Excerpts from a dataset
· · · ·
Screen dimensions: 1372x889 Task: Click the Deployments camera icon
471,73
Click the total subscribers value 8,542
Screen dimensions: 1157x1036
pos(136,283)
· · · ·
» **WORK TO BE COMPLETED**: Output all records exactly, with nothing added or dropped.

» **EXERCISE OUTPUT**:
Screen dimensions: 1372x889 Task: Click the Deployments camera icon
471,73
Click the total subscribers value 8,542
Screen dimensions: 1157x1036
pos(136,283)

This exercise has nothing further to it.